Der Umstand, dass der Sozietätsvertrag die Fälligkeit der Abfindungsraten zu bestimmten Zeitpunkten vorsieht, führt gleichfalls nicht zu der Auslegung, der Abfindungsanspruch, der mit dem Ausscheiden des Gesellschafters entsteht, sei von der Durchsetzungssperre ausgenommen. Die vertragliche Vereinbarung bestimmter Fälligkeitszeitpunkte hat lediglich zur Folge, dass der ausgeschiedene Gesellschafter, der die Höhe seines Anspruchs schlüssig begründen kann, im Regelfall nach dem Verstreichen der vertraglich vereinbarten Fälligkeitszeitpunkte auf Leistung klagen kann und im Rahmen dieser Zahlungsklage der Streit darüber auszutragen ist, ob und in welcher Höhe bestimmte Aktiv- oder Passivposten bei der Berechnung des Abfindungsguthabens zu berücksichtigen sind.

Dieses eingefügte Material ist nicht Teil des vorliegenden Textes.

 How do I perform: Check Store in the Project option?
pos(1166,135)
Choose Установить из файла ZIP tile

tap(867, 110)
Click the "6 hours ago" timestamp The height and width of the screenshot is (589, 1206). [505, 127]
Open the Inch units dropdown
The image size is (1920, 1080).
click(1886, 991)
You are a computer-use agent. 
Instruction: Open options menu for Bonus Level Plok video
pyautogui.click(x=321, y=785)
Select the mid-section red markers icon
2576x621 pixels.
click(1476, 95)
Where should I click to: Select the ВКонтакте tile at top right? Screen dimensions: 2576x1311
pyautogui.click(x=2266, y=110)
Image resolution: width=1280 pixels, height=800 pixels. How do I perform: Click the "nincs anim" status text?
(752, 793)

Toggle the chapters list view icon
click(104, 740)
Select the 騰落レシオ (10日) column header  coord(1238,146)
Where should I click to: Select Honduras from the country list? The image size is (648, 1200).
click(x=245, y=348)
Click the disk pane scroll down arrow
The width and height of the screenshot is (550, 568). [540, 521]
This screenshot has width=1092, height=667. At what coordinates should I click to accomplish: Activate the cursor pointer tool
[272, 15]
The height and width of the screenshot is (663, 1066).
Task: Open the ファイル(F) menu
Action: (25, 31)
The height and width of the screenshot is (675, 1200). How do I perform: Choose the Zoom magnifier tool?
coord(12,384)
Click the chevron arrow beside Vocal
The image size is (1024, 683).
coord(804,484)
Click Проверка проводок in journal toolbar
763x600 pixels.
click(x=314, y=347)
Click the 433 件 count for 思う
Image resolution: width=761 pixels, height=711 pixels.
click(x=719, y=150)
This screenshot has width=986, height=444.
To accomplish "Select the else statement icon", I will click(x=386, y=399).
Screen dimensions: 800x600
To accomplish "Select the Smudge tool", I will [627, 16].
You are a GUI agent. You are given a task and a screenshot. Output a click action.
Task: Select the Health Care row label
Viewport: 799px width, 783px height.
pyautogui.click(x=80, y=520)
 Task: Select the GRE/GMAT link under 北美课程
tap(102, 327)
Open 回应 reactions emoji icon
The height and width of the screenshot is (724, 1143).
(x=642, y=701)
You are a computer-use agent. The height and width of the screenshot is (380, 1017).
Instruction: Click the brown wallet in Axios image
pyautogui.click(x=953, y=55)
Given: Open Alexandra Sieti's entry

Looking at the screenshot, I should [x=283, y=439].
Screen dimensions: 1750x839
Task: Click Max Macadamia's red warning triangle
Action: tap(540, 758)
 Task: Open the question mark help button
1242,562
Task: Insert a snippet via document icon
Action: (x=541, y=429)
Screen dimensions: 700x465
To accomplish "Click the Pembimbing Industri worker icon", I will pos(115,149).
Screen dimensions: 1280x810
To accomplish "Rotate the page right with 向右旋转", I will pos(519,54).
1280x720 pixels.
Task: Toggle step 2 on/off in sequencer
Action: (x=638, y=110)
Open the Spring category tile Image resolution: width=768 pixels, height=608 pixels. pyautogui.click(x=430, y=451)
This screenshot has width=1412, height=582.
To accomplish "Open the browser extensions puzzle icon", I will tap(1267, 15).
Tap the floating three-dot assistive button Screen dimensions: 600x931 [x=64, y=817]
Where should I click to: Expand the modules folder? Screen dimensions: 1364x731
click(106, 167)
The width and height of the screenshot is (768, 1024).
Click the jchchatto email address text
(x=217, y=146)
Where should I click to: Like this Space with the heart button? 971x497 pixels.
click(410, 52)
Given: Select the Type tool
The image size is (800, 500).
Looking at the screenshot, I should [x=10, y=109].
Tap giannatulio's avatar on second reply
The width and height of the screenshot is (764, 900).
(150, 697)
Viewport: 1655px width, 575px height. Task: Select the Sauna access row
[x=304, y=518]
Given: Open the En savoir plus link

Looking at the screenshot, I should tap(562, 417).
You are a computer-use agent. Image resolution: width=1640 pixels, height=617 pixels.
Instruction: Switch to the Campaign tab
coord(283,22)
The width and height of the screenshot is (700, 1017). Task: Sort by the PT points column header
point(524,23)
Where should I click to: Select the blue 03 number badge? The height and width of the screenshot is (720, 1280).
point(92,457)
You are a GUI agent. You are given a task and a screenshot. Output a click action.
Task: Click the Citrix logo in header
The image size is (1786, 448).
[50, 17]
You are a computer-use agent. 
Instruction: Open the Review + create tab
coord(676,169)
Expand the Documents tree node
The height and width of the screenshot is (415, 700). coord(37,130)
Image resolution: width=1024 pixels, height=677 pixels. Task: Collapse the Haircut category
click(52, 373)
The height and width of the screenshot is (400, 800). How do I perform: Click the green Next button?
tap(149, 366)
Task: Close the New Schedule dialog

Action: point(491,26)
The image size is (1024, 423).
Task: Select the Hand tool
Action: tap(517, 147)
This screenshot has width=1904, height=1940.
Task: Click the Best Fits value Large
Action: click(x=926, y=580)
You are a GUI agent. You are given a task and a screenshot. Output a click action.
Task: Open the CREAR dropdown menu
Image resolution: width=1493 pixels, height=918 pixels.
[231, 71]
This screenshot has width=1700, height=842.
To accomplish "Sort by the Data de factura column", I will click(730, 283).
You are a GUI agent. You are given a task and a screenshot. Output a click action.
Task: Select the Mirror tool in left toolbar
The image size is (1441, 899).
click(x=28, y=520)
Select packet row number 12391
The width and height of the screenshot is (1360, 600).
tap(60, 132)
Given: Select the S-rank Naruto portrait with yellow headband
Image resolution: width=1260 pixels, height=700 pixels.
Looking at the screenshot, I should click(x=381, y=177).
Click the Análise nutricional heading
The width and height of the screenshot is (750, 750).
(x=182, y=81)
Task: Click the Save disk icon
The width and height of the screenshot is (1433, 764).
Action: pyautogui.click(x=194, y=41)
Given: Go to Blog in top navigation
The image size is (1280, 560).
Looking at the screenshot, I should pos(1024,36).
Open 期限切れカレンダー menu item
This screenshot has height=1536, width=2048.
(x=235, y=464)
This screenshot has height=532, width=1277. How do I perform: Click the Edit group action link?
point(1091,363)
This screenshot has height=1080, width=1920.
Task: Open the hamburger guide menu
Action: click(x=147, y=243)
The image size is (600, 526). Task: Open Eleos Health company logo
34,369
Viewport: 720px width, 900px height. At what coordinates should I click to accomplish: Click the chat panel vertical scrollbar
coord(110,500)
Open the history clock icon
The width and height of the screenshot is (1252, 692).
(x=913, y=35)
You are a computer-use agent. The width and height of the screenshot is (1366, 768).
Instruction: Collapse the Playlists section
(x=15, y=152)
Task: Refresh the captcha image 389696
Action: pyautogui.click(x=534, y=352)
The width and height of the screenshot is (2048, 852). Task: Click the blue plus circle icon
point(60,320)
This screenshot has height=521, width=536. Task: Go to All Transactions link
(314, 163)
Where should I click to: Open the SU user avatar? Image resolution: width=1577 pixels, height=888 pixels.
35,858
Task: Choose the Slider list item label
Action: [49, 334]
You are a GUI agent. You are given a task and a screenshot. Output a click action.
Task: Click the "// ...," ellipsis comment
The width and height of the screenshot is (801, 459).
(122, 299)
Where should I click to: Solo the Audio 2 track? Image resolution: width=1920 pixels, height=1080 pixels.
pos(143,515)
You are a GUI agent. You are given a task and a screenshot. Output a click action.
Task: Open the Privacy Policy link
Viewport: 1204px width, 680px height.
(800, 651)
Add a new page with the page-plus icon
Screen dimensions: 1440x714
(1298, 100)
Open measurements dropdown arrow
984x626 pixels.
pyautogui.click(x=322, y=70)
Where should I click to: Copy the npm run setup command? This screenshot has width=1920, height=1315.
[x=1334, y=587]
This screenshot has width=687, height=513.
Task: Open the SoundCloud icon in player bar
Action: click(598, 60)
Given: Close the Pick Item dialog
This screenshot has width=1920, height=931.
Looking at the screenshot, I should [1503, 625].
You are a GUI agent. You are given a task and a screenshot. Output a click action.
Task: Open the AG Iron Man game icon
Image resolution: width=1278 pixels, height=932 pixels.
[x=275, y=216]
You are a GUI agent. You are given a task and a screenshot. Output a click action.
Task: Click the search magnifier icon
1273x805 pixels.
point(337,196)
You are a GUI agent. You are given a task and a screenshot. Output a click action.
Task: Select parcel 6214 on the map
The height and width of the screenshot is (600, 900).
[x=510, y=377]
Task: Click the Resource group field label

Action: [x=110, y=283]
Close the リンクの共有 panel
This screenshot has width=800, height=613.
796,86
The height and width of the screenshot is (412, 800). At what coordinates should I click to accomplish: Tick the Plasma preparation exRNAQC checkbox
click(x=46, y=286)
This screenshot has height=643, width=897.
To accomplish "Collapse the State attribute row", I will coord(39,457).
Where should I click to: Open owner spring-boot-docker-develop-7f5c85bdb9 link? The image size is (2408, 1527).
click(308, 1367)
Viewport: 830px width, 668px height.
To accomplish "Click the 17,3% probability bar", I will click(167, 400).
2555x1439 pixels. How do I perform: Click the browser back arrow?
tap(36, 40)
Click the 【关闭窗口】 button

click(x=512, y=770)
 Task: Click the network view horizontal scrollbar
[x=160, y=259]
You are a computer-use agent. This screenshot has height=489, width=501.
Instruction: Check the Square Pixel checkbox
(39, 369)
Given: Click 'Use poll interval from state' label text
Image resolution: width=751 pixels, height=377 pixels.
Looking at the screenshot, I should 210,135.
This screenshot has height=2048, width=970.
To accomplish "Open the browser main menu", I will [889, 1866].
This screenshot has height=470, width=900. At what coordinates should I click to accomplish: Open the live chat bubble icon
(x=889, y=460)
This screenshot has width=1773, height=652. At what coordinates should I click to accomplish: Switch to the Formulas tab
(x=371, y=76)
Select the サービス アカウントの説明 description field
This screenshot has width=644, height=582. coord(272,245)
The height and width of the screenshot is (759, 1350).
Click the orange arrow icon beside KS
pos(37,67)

Das Berufungsurteil war daher aufzuheben. Das OLG hat nun unter Berücksichtigung der von den Beklagten geltend gemachten Gegenansprüche zu ermitteln, ob und ggf. in welcher Höhe dem Kläger ein Abfindungsanspruch zusteht. Für das weitere Verfahren ist zu beachten, dass die Annahme des OLG, der Kläger müsse sich auf seinen Abfindungsanspruch (lediglich) diejenigen Steuerberatungsmandate anrechnen lassen, die er tatsächlich weitergeführt habe, revisionsrechtlich nicht zu beanstanden ist.